Women in Wine: Madame Veuve Clicquot

A Champagne that adorns tables at weddings and other celebrations worldwide, Veuve Clicquot is now universally known, all because of a tenacious, young widow who took her husband’s company global.

220px-Veuve-ClicquotBarbe-Nicole Ponsardin married Francois Clicquot in 1798. Francois was part of the family business with his father, who, among other things, ran a Champagne house. When Francois died just 7 years later, he left his young, 27-year-old widow (veuve, in French) in charge of the company. Taking up the reigns and renaming the house Veuve Clicquot Ponsardin, Madame Clicquot proved herself a shrewd businesswoman. During the reign of Napoleon and through the Napoleonic wars, Clicquot established her Champagne brand throughout Europe, including the courts of Imperial Russia.
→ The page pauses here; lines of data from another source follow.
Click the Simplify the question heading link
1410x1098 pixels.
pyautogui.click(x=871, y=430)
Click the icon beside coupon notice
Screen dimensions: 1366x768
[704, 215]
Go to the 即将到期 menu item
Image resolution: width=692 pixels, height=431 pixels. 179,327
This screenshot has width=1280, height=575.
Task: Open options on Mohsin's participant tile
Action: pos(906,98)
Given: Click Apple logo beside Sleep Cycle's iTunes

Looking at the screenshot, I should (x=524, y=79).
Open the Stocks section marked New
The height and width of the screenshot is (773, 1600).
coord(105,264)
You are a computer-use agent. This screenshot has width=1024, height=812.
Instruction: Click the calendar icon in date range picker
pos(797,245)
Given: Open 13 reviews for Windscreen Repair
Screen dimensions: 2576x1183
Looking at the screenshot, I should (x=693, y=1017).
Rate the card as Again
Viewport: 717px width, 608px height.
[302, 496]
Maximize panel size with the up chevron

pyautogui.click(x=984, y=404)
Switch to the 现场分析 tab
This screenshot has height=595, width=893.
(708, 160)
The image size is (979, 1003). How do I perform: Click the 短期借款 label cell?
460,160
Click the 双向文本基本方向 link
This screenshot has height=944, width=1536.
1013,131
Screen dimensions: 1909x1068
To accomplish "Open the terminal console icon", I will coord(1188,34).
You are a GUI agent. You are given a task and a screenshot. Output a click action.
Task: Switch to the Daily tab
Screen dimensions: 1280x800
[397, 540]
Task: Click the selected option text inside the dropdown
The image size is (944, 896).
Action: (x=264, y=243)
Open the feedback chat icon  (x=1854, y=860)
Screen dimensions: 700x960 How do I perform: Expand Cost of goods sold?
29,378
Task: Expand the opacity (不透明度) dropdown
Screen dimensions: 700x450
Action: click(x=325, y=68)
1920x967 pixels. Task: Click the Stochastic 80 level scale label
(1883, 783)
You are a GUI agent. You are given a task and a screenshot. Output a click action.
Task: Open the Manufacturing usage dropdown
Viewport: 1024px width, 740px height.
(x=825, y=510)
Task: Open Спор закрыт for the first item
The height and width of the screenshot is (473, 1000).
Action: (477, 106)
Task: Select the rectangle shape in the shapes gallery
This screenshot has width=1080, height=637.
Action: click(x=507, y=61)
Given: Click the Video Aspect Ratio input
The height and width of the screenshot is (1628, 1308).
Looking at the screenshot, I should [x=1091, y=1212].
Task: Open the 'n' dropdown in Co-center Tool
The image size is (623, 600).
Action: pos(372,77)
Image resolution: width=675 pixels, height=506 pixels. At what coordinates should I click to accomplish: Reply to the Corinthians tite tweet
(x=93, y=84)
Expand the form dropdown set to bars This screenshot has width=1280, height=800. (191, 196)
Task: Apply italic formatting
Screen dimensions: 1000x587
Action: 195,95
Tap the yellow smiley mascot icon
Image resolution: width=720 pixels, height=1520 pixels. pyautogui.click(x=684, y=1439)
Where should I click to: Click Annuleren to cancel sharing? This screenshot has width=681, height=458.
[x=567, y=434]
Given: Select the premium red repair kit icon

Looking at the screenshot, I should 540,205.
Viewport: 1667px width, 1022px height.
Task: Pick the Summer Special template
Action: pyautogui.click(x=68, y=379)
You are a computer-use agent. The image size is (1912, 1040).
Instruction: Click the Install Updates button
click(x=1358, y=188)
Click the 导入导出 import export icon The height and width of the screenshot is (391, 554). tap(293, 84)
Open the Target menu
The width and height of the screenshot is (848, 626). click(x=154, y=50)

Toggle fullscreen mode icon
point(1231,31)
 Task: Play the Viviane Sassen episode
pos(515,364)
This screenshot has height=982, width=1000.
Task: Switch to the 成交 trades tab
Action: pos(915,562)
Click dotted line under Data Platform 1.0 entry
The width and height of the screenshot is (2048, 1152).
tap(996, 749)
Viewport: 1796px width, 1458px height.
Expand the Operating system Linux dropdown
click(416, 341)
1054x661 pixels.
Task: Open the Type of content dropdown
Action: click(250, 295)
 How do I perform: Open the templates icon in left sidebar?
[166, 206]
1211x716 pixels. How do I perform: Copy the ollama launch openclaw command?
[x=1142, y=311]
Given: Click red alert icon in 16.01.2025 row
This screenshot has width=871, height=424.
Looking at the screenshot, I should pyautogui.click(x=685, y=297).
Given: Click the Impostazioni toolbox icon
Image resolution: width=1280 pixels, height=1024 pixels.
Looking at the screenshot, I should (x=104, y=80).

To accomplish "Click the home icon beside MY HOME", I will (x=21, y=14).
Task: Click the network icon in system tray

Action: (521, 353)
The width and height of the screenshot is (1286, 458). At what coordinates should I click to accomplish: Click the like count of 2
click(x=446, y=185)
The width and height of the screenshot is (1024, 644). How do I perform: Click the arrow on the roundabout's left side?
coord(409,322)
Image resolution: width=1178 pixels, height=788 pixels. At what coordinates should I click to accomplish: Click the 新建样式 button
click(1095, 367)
Clicquot is also credited for both the bright yellow label that makes the brand so noticeable, as well as riddling, the Champagne making method that revolutionized the industry. Using a piece of her own furniture, Madame Clicquot, along with her cellarmaster, found a method of moving the yeast sediments left from secondary fermentation to the neck of a Champagne bottle. Riddling requires the slow turning of bottles over time until they are upside down, or sur point, with the sediment collected in the neck of the bottle. Still used today, the process allows for easy removal of the cork and sediment.

Still one of the strongest brands in the Champagne industry, Madame Veuve Clicquot was clearly ahead of her time.